**** Data for review ****

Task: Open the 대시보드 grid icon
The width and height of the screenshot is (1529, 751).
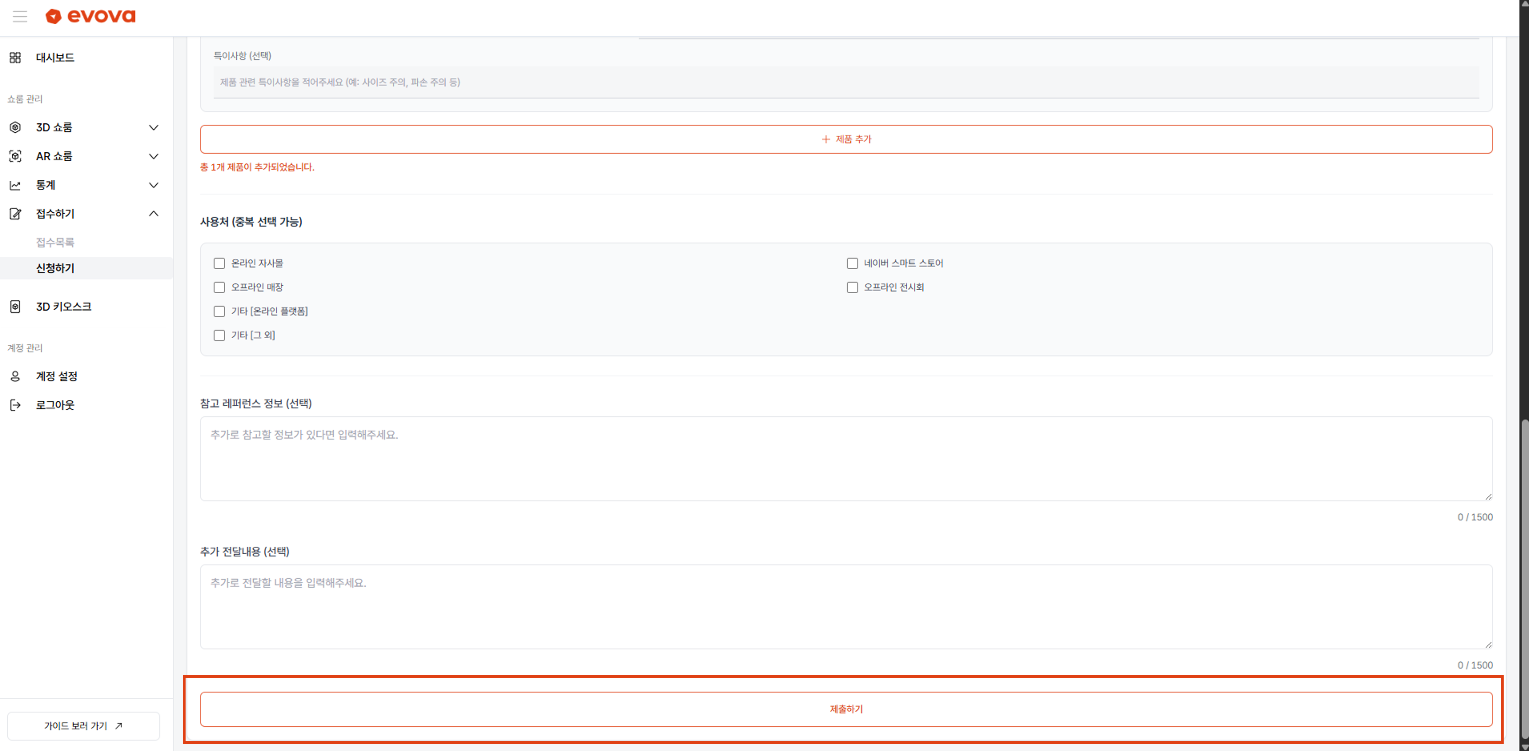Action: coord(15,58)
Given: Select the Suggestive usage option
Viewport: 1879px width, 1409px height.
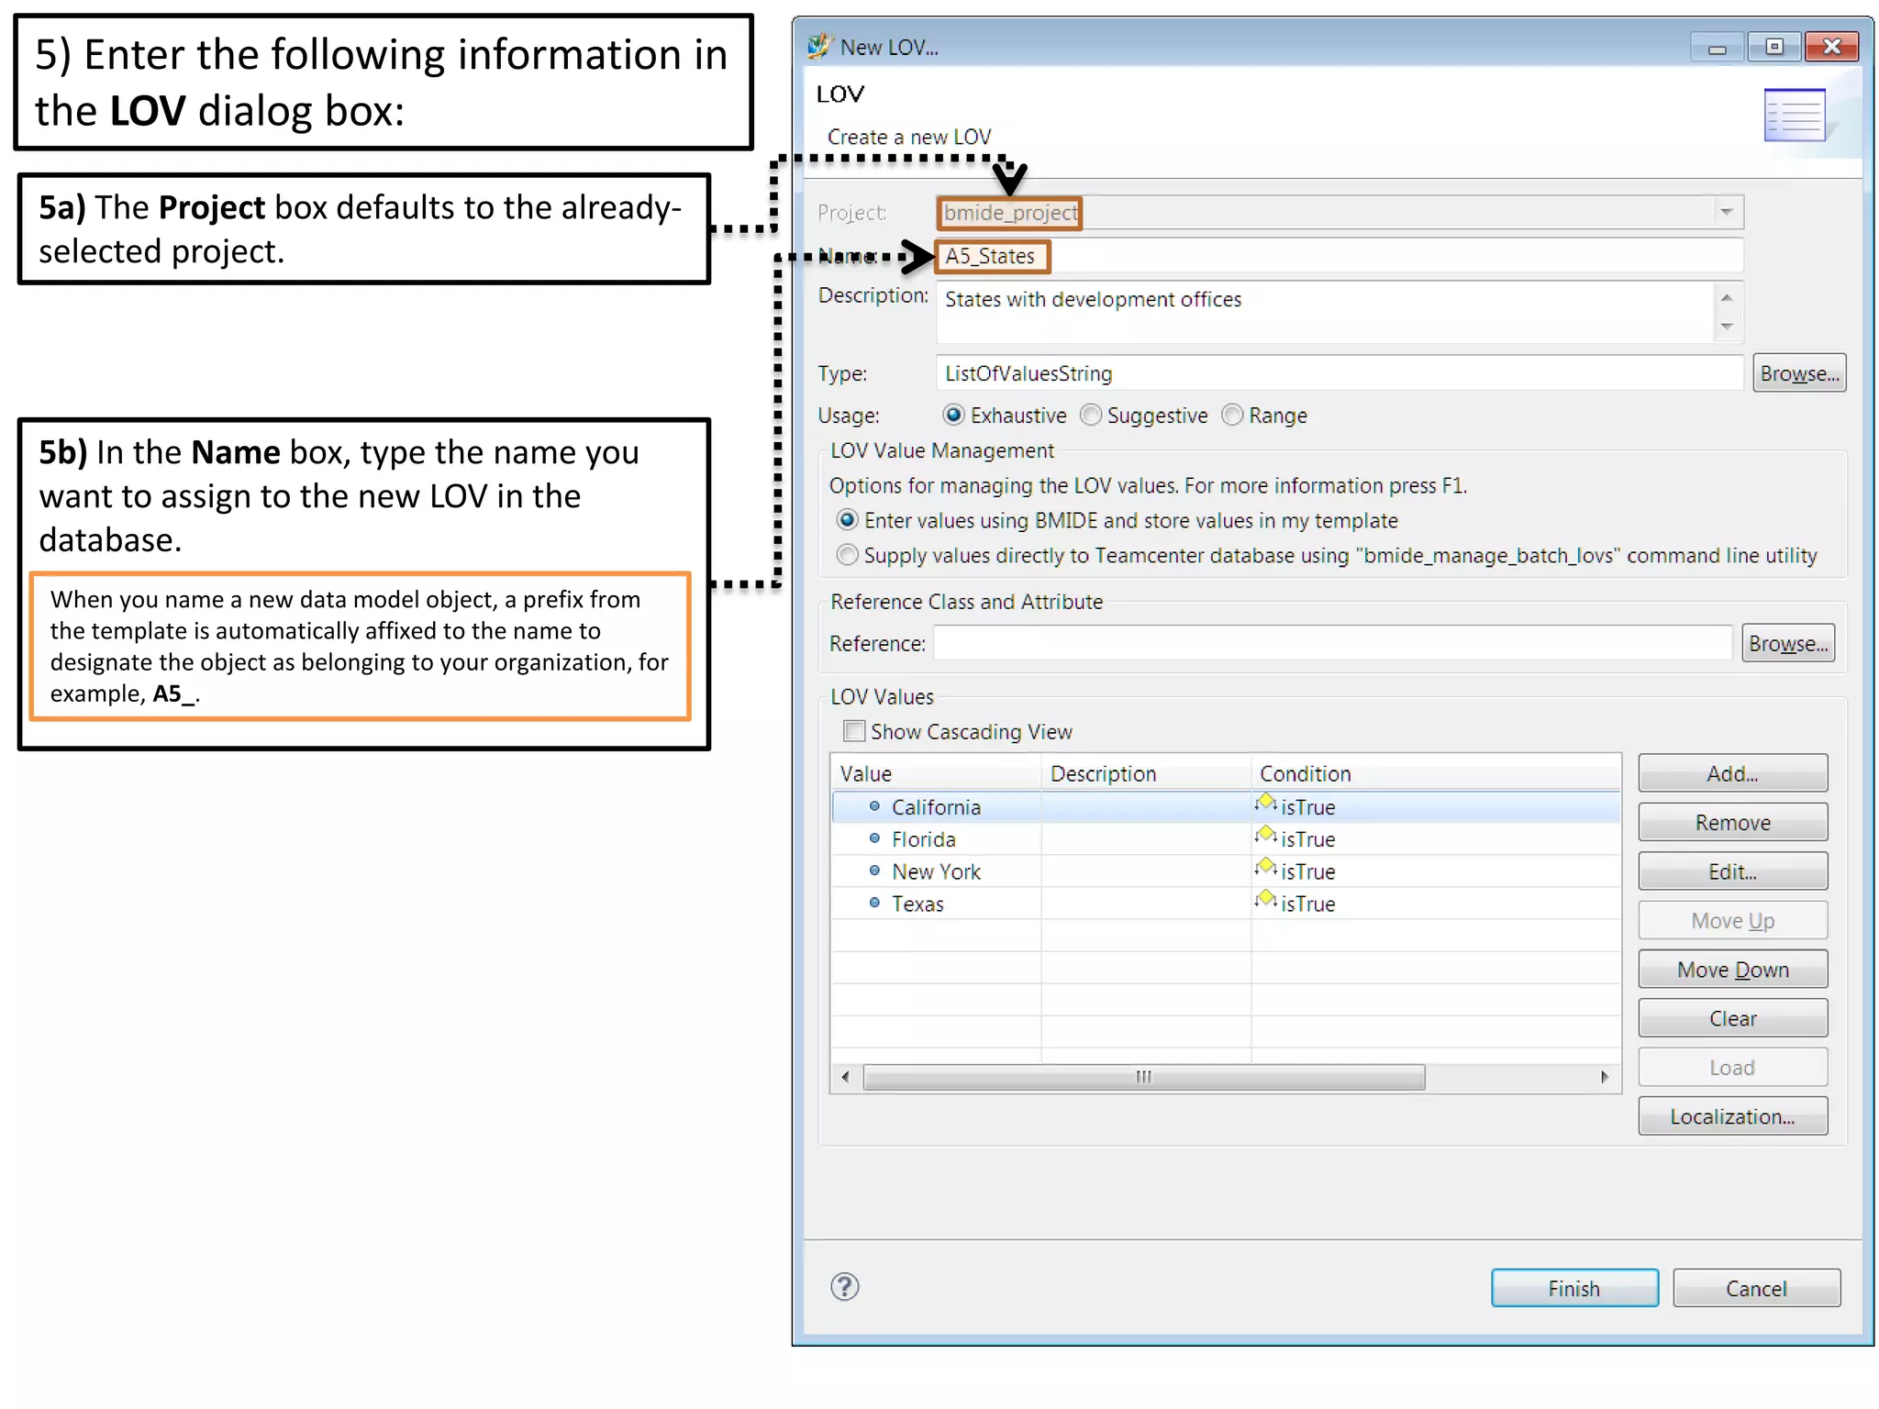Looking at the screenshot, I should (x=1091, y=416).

****

• [Exercise directions]: Transcribe exactly, and only, the lines from the one with "Given: Select the Suggestive usage option" through the final line of the data above. The pictures stay out.

• [Result of this exercise]:
Given: Select the Suggestive usage option
Viewport: 1879px width, 1409px height.
Looking at the screenshot, I should (x=1091, y=416).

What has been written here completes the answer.